[Date Prev][Date Next][Thread Prev][Thread Next][Date Index][Thread Index]
Unicode and composite characters
Berthold wrote --
> correct me if I'm wrong, but the unicode people have defined the
> lonely accent circumflex? & it's not a linguistic glyph
> (never used for itself)
> The UNICODE people - like any good committee - are not of one mind on this.
> On the one hand they explicitly state (at least in earlier versions)
> that the `non spacing' accents are provided for constructing composites,
> yet also insist on listing all composites that actually occur.

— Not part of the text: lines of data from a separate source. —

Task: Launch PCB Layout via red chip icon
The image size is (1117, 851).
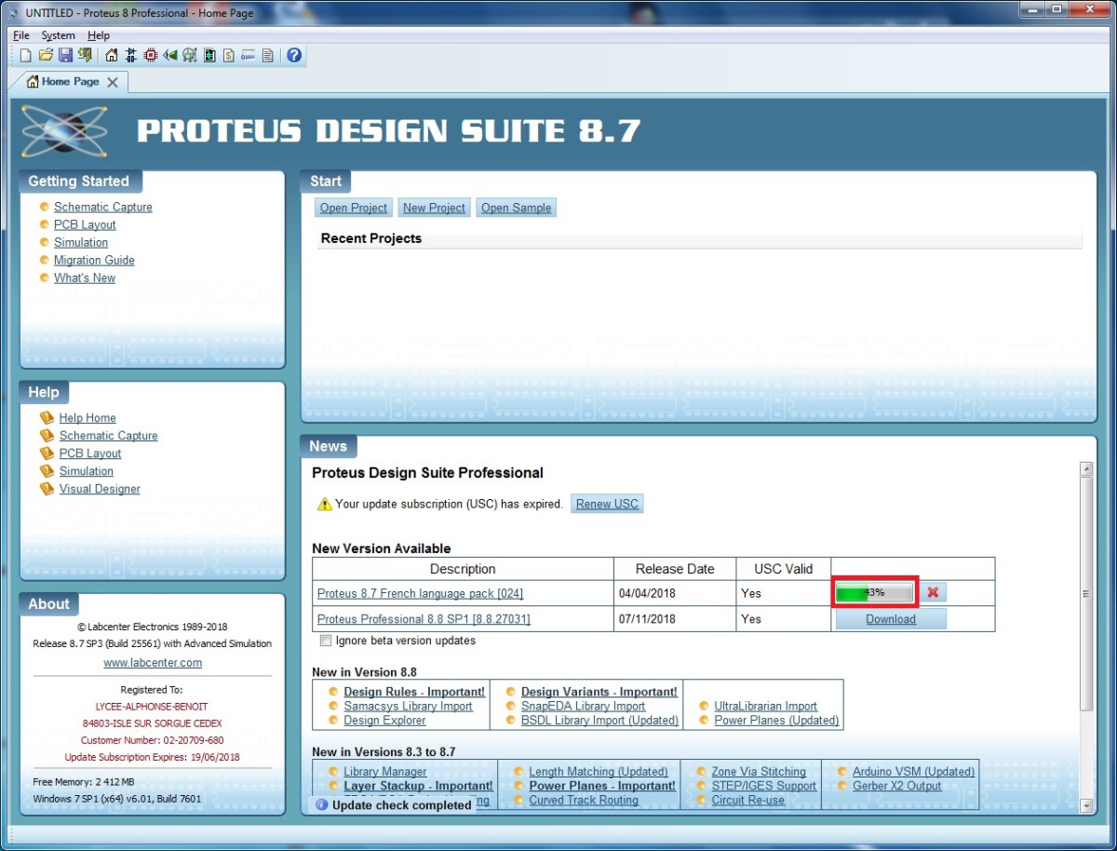Action: tap(150, 56)
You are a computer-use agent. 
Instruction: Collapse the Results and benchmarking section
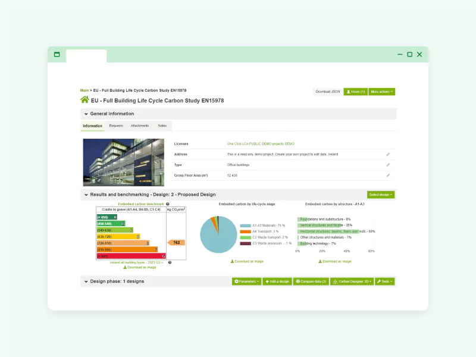click(x=86, y=195)
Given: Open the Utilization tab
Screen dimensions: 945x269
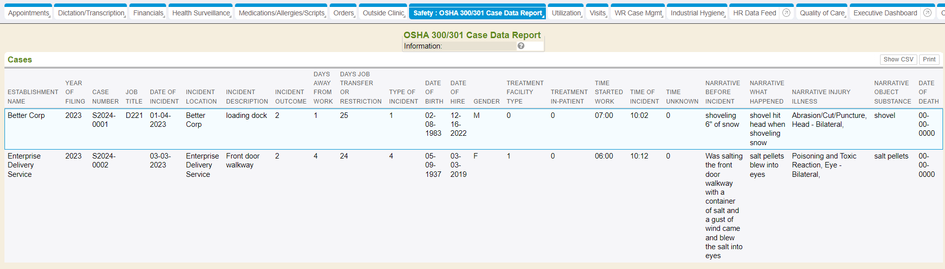Looking at the screenshot, I should 566,13.

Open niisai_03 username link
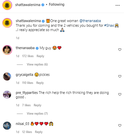[23, 124]
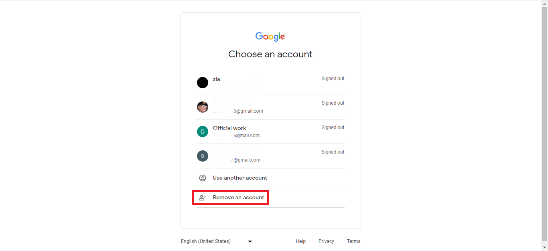This screenshot has width=548, height=251.
Task: Click the scrollbar down arrow
Action: [x=544, y=247]
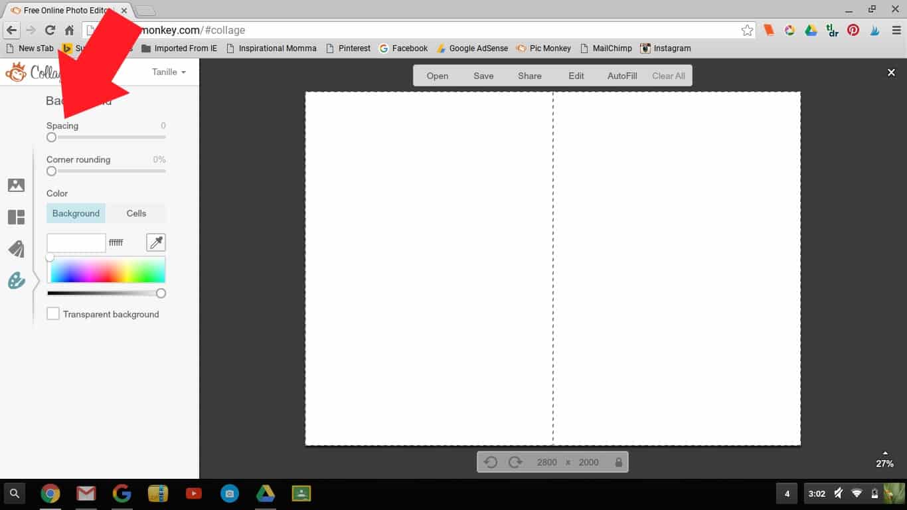Image resolution: width=907 pixels, height=510 pixels.
Task: Pick a color with the eyedropper tool
Action: coord(155,242)
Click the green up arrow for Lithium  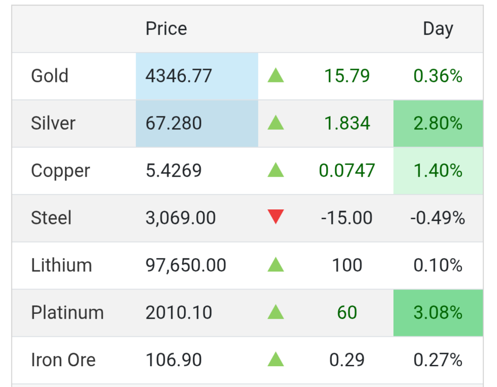(x=276, y=265)
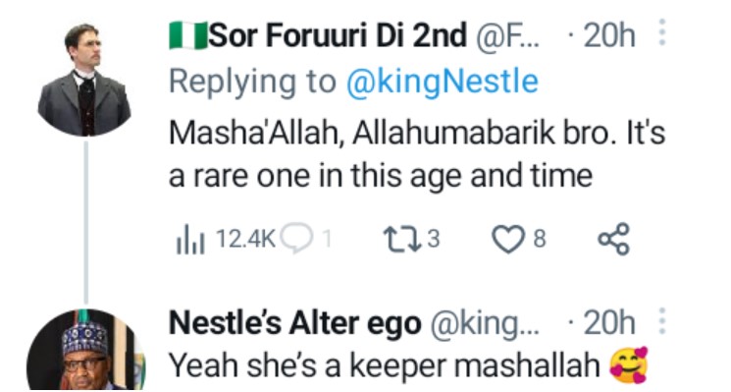731x392 pixels.
Task: Open view analytics showing 12.4K
Action: pyautogui.click(x=226, y=240)
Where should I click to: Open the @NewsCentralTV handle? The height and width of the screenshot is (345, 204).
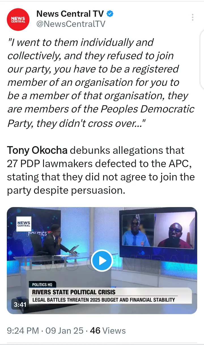point(71,24)
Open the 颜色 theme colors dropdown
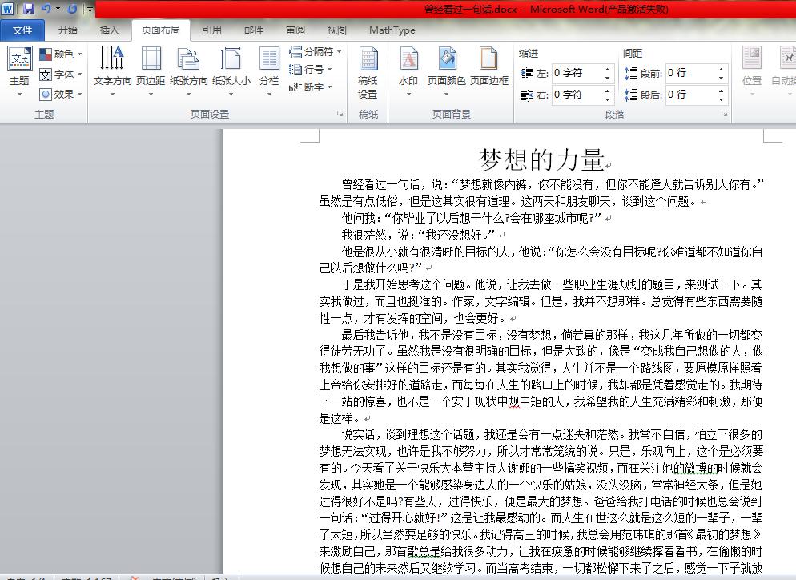The height and width of the screenshot is (580, 796). pyautogui.click(x=58, y=53)
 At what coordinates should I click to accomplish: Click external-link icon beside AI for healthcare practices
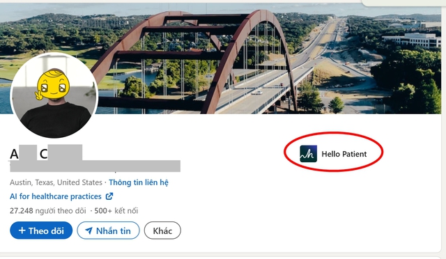pos(109,196)
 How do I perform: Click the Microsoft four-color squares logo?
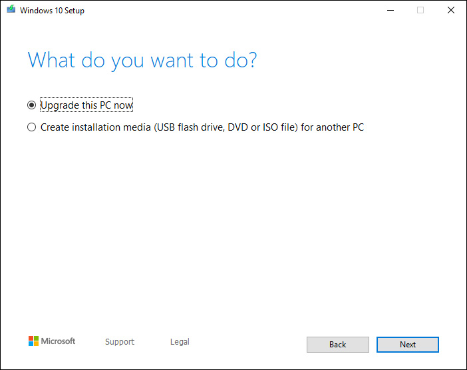point(33,341)
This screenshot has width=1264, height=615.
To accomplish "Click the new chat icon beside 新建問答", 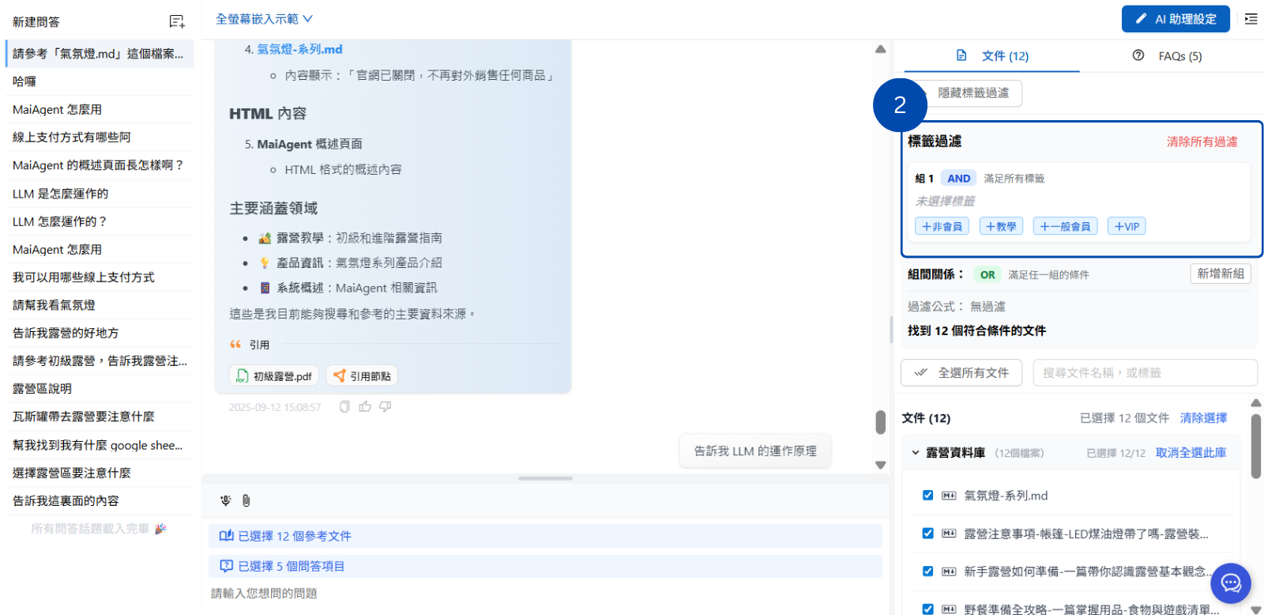I will 177,21.
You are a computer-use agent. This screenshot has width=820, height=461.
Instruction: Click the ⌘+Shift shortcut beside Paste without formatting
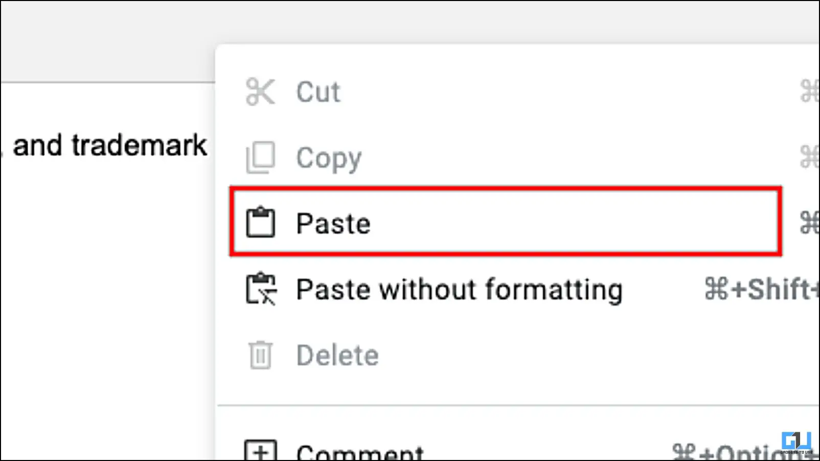(x=761, y=289)
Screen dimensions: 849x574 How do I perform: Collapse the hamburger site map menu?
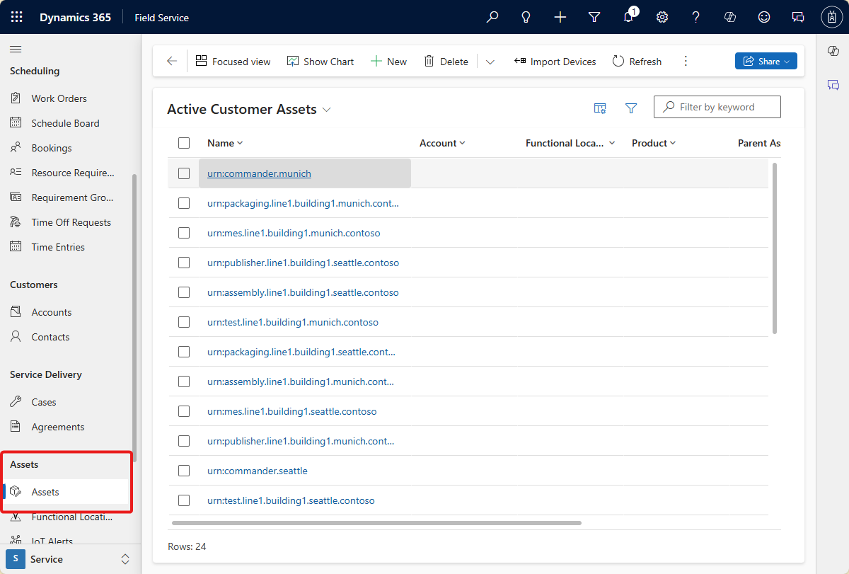point(16,49)
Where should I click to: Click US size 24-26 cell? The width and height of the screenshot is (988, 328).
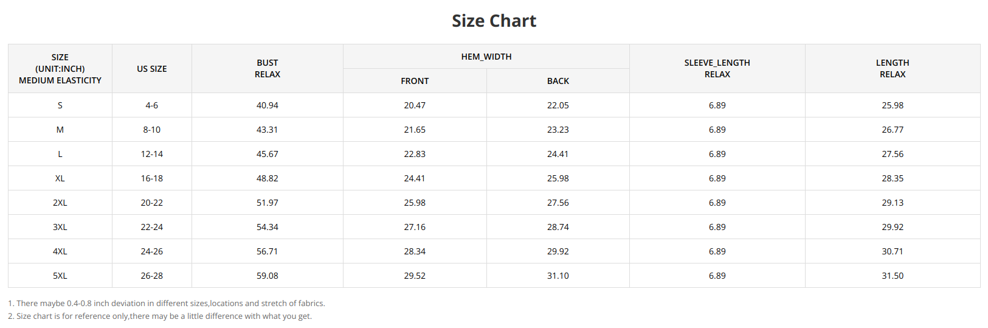coord(151,251)
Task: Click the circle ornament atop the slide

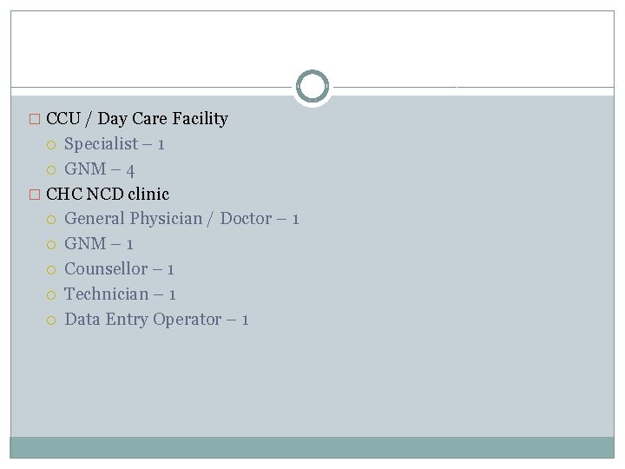Action: [x=313, y=87]
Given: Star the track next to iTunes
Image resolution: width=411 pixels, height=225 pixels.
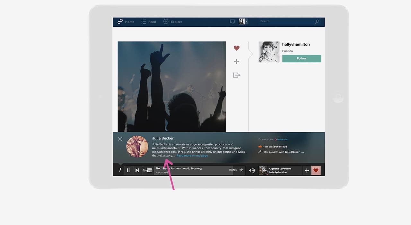Looking at the screenshot, I should pyautogui.click(x=241, y=170).
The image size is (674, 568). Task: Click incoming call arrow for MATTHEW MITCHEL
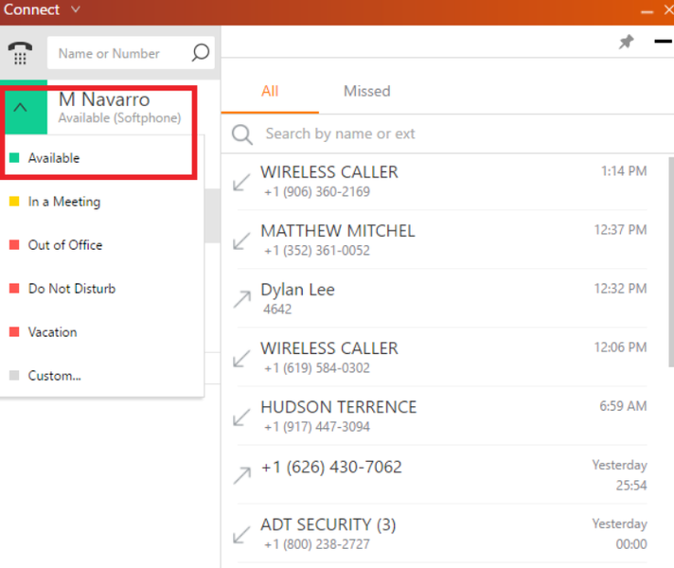(x=241, y=240)
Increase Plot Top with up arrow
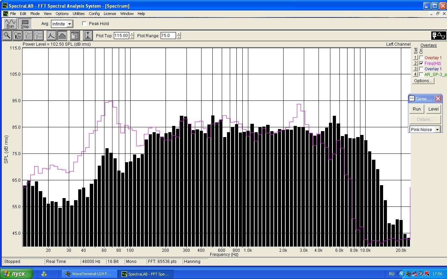Viewport: 447px width, 279px height. (x=132, y=34)
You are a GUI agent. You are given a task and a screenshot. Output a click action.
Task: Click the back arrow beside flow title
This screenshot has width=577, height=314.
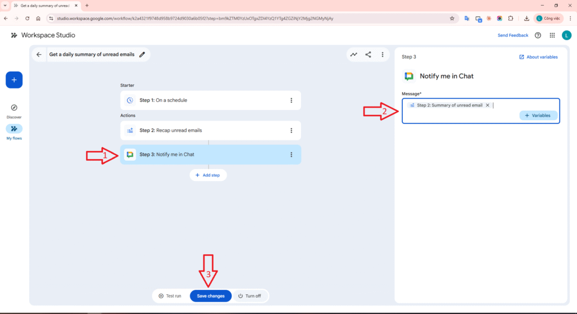coord(39,55)
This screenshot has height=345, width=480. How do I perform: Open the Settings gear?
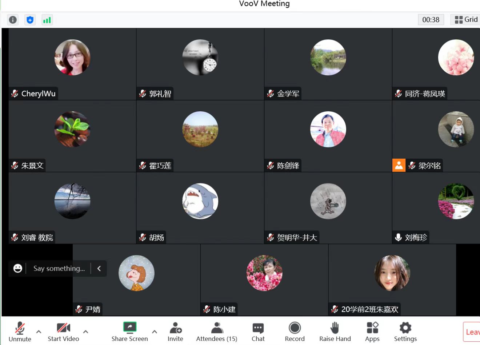click(x=405, y=332)
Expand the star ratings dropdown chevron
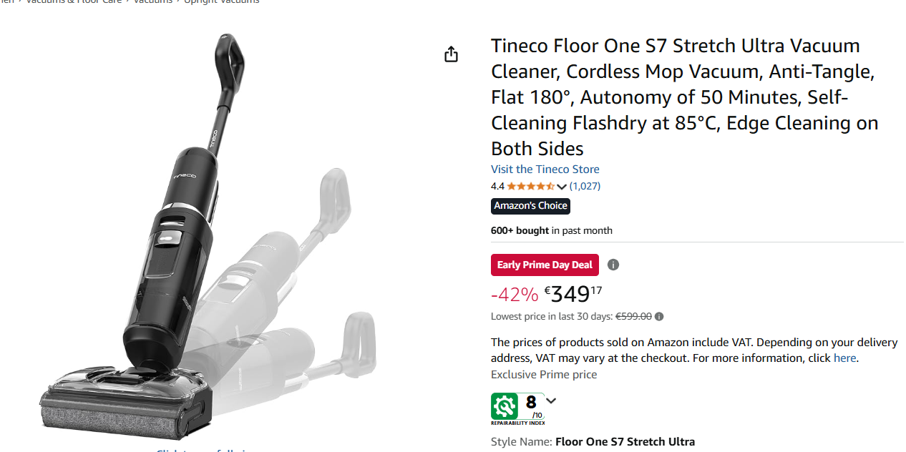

> There are also `spacing' accents, by the way, whatever that is. And
> the non-spacing ones are non-sense since they are meant to accent the
> character that comes before - nobody has though about the spacing /
> kerning issues.
That is because the details of spacing and kerning are properties
related to typography and glyphs and as such are explicitly and wisely
not the concern of a character encoding.
At an abstract level, the reason why the Unicode standard needs to
contain, and to define the _use_ of, what it calls "non-spacing marks"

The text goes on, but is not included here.